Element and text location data
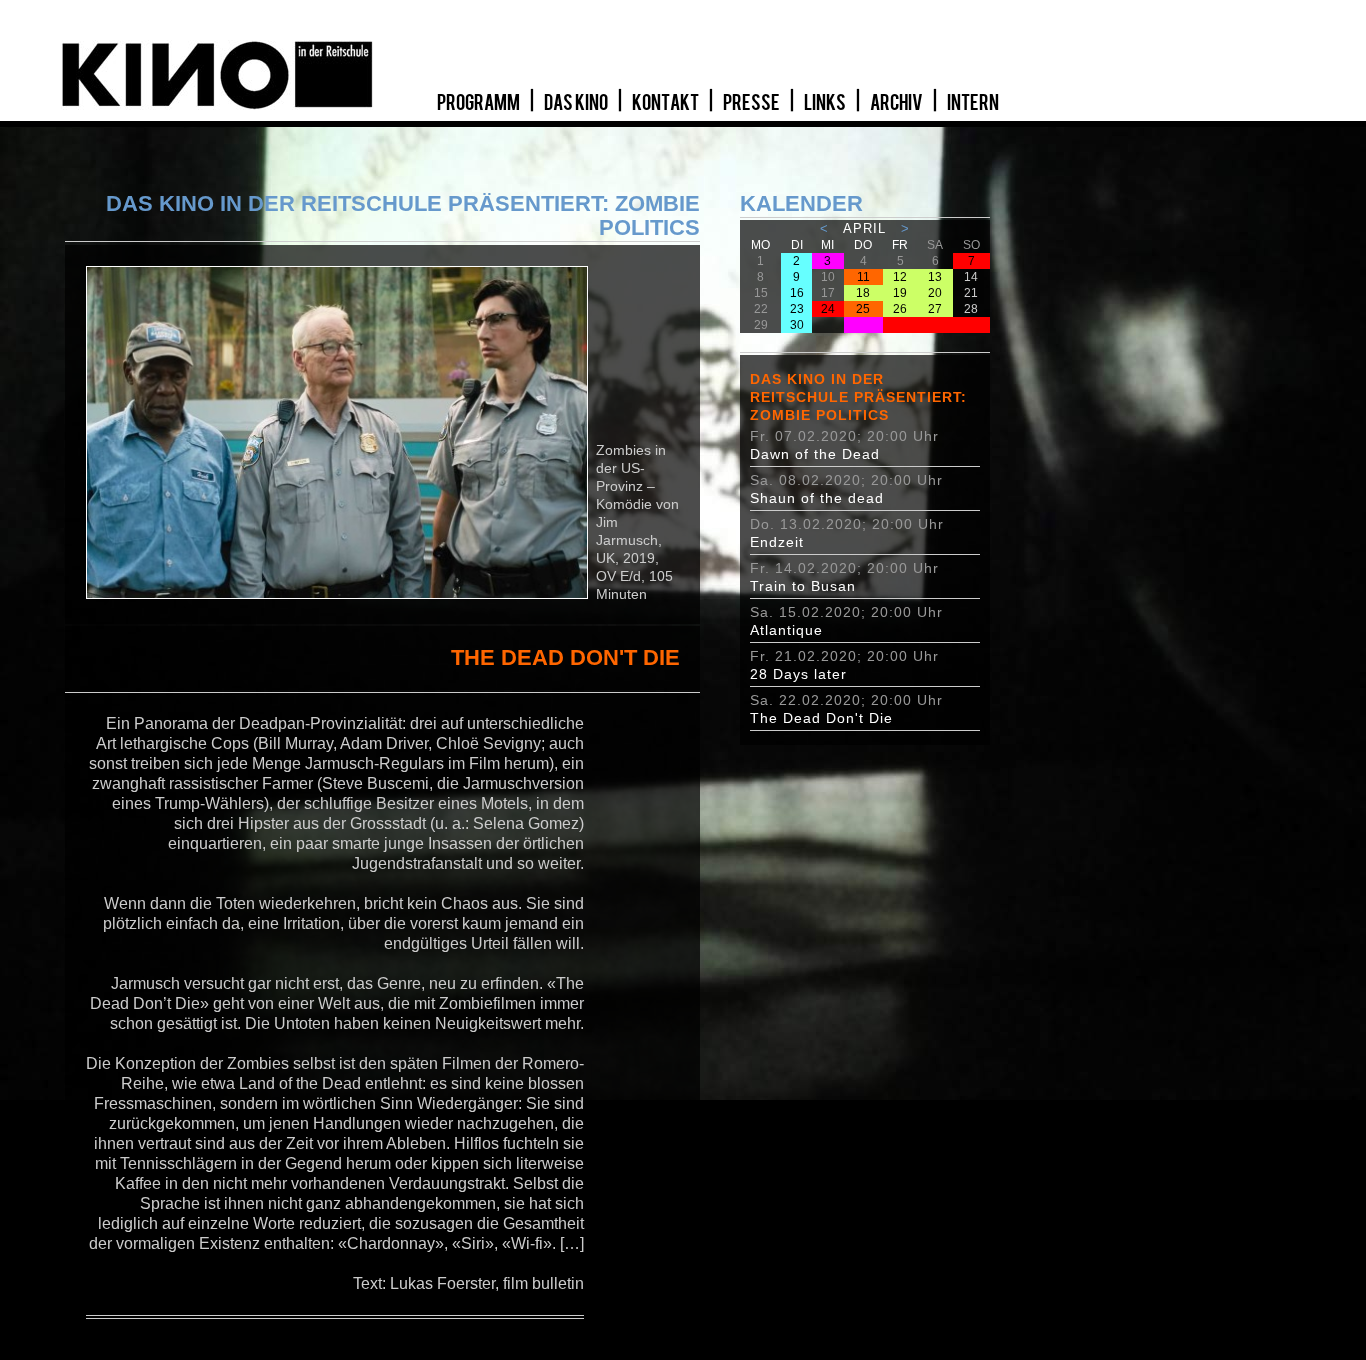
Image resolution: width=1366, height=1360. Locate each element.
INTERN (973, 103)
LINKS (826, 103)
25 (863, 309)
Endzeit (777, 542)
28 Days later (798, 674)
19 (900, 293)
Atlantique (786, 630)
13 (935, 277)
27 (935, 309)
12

**Brief:**
Show each line above that contains the word "Locate", copying it in full.

**Expected answer:**
Image resolution: width=1366, height=1360. Locate each element.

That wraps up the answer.